Rudolf Diesel cercò di trovare un più efficace sostituto per il vapore come mezzo fluido da usare nelle macchine termiche. Giovandosi di una notevole preparazione teorica di tipo ma­tematico e fisico, Diesel riuscì a progettare un motore che aveva un rendimento superiore a quello della macchina a vapore e del motore che Nikolaus August Otto aveva inventato di re­cente. Il motore venne brevettato nel 1892, ma fino al 1897 non venne realizzato alcun esem­plare che funzionasse in modo del tutto soddi­sfacente.

Il ciclo teorizzato da Diesel è un ciclo termodi­namico per motori a combustione interna dove, a differenza del ciclo Otto, l’accensione della mi­scela non avviene attraverso una candela bensì attraverso un procedimento di compressione. Esso comprende 4 fasi, elencate in figura 1.

1→ 2: compressione adiabatica del gas con au­mento di pressione e temperatura e diminuzio­ne del volume; durante questa compressione si spende il lavoro L12. 

2→ 3: somministrazione del calore qs a pres­sione costante; aumentano la temperatura ed il volume del gas. 

3→ 4: adiabatica di espansione con diminu­zione della pressione e della temperatura ed aumento del volume; si tratta della fase attiva del ciclo dalla quale si ottiene il lavoro L34 con aumento del volume; il lavoro ottenuto dal ciclo è dunque L=L34-L12.

4→ 1: a volume costante viene sottratta una quantità di calore qi: diminuiscono temperatu­ra e pressione ed il gas torna allo stato fisico iniziale

Rudolf Diesel è stato un personaggio controver­so, geniale inventore ma scarso imprenditore.
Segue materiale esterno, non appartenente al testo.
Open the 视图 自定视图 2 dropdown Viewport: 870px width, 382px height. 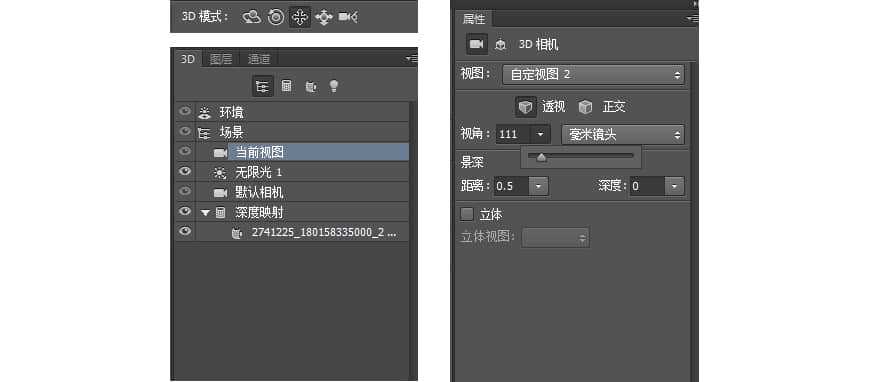point(593,74)
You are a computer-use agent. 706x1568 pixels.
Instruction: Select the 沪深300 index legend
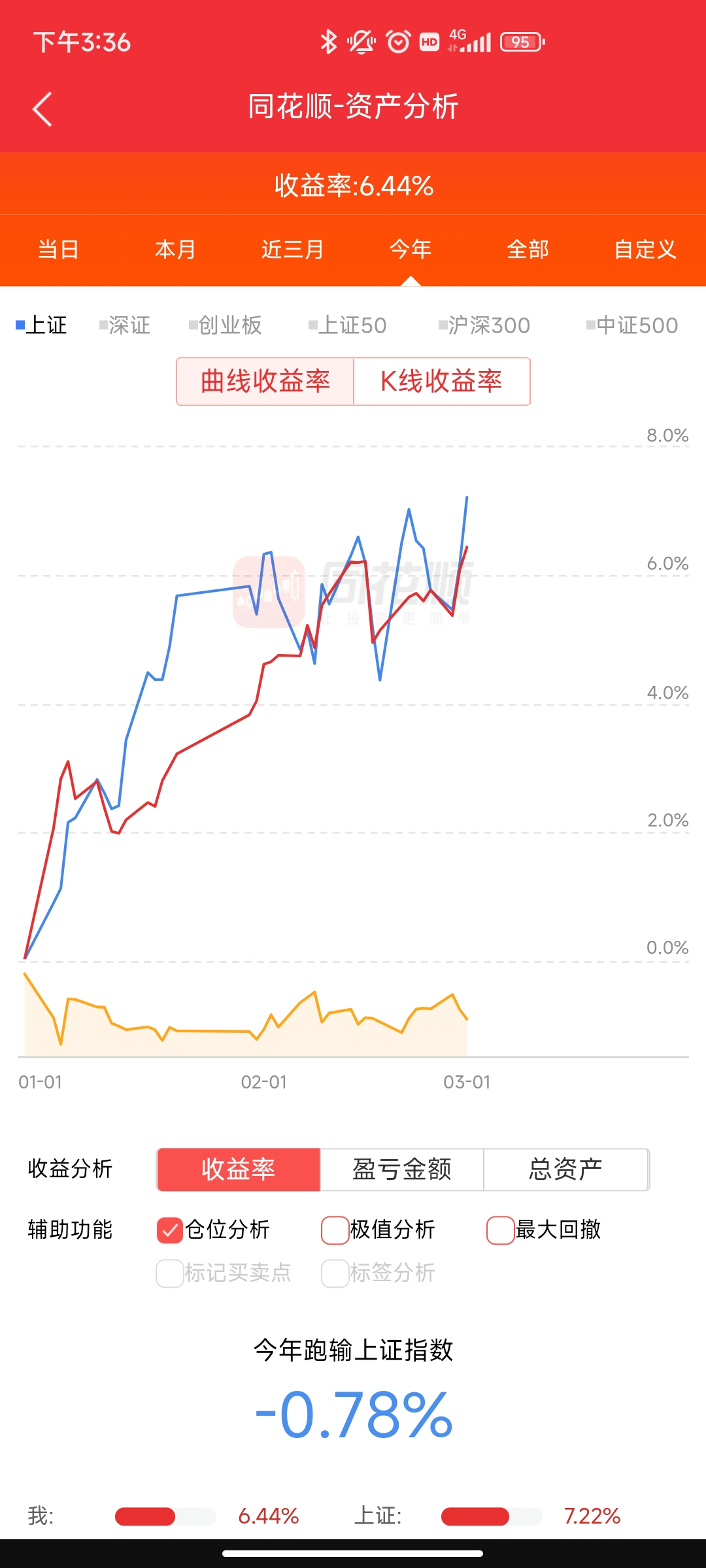pos(484,325)
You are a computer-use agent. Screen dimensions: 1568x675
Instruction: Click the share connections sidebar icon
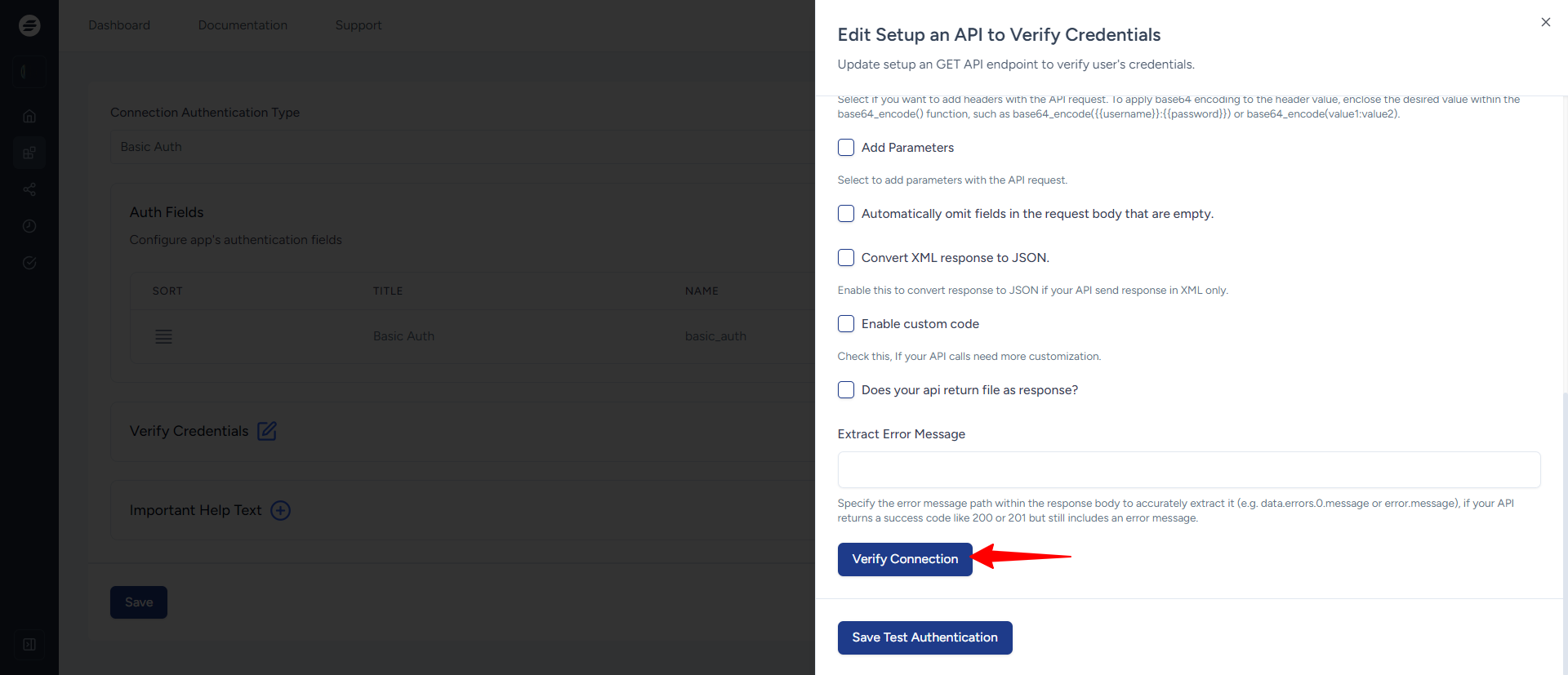point(29,189)
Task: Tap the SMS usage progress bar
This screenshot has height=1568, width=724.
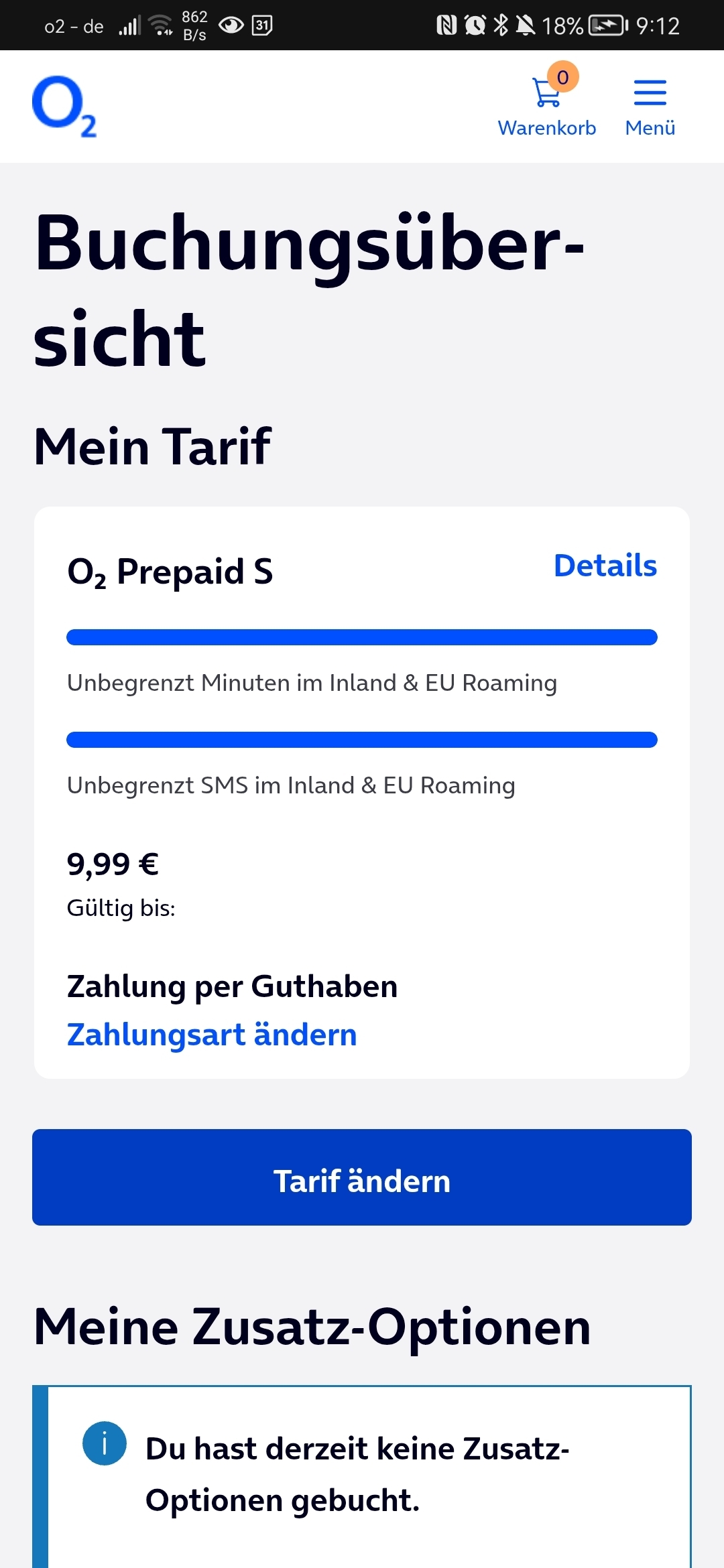Action: [362, 740]
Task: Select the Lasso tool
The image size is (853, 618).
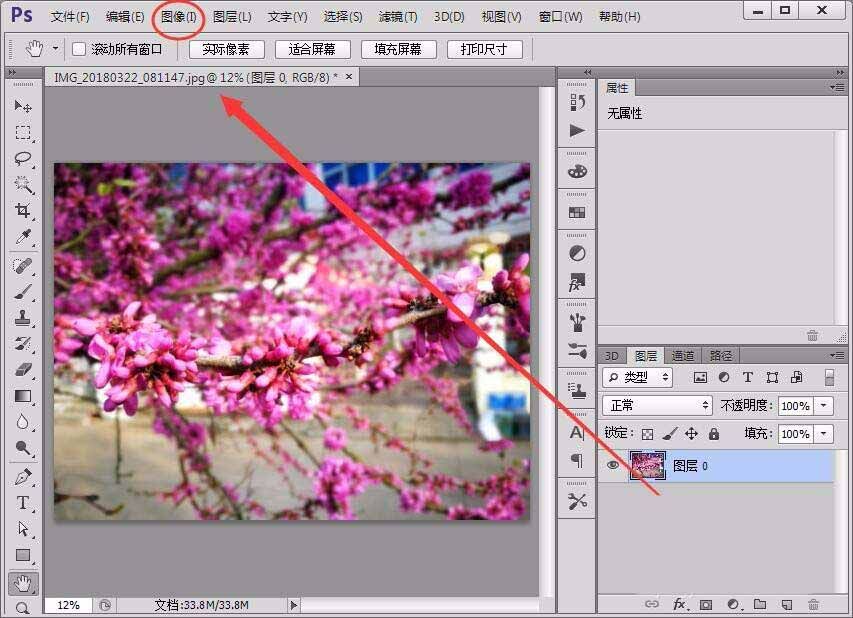Action: pos(22,159)
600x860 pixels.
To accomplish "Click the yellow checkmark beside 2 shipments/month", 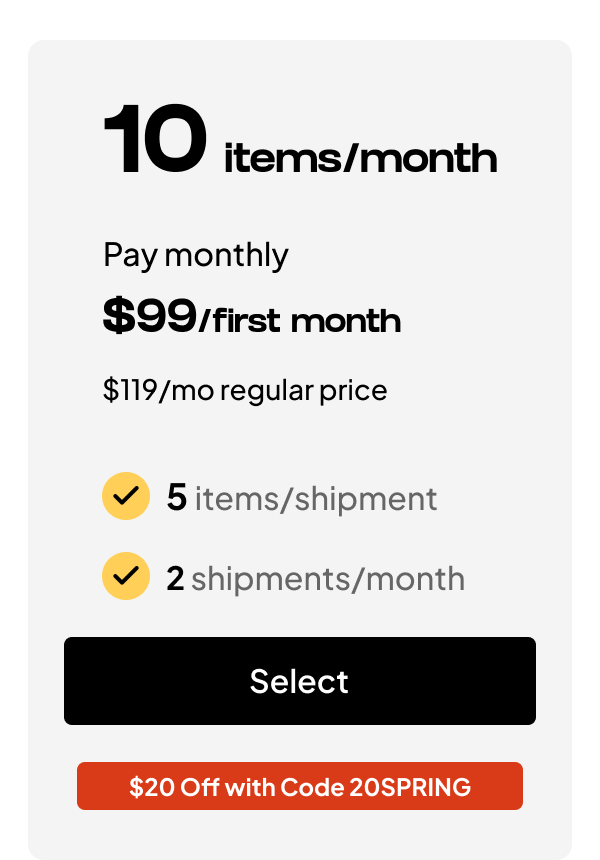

Il suo motore inizialmente trovò applicazioni in impianti fissi, ferroviari e nell’ambito navale. Solo però negli anni Venti del secolo scorso si affermò come motore per il trasporto terrestre su strada.

Per decenni, fino agli anni Novanta, il motore diesel trova impiego principalmente sui veicoli pesanti (autocarri e autobus) mentre l’utilizzo sulle automobili aumenta notevolmente con gli sviluppi tecnologici degli anni Novanta.

Da allora i motori diventano sempre più raffi­nati, più leggeri e silenziosi e sempre meno in­quinanti, fino a competere anche su vetture di prestigio con i motori a benzina.

Però la “rottamazione”, almeno per le città, sembra inarrestabile.

In generale si stima che l’adozione di veicoli elettrici andrà verso quote di mercato mondiali del 50% nel 2030, mentre in Europa per i mo­tori diesel si passerà dal 48% del 2016 al 36% del 2020 a causa dei costi sempre più elevati necessari per rispettare gli standard di emissio­ni di ossidi di azoto.

Questo anche se ad oggi i livelli di emissione equivalente di CO2 per veicoli elettrici sono an­cora molto più alti rispetto ai diesel e ai benzi­na perché comunque l’elettricità è prodotta per la maggior parte da combustibili fossili. Solo quando avremo fonti rinnovabili totali le cose potranno cambiare.

E comunque i motori diesel di ultima generazio­ne, con sistemi di abbattimento degli ossidi di azoto, sono meno inquinanti dei motori a ben­zina e a livello di ambiente molto meno dannosi del riscaldamento delle case.

Ma parlavo di un “amico”.

Sono cresciuto nel mondo della manutenzione trasporto con i motori diesel. Ricordo le storie che raccontavano i vecchi autisti dei primi vei­coli trasporto del dopoguerra (Lancia Esatau del 1947 e successivi, FIAT 682 – regina d’Africa – prodotto dal 1952 al 1987 il cui propulsore a 6 cilindri in linea fu utilizzato anche su automotri­ci FS). Storie in cui gli autisti dovevano essere anche meccanici nel vero senso della parola, dovevano conoscere i motori e saperci mettere le mani sopra.

Altri tempi.

Ho guidato negli ultimi vent’anni molte vetture diesel per centinaia di migliaia di chilometri e non ricordo di avere avuto problemi ai motori. Diesel, al di là del minor costo del carburan­te, è stato per me sinonimo di affidabilità e di tranquillità di viaggio (anche se all’inizio un po’ rumoroso).

Ora, tra pochi anni, l’amico sparirà, almeno dal mio orizzonte.

 

Bruno Sasso, Coordinatore sezione Trasporti A.I.MAN.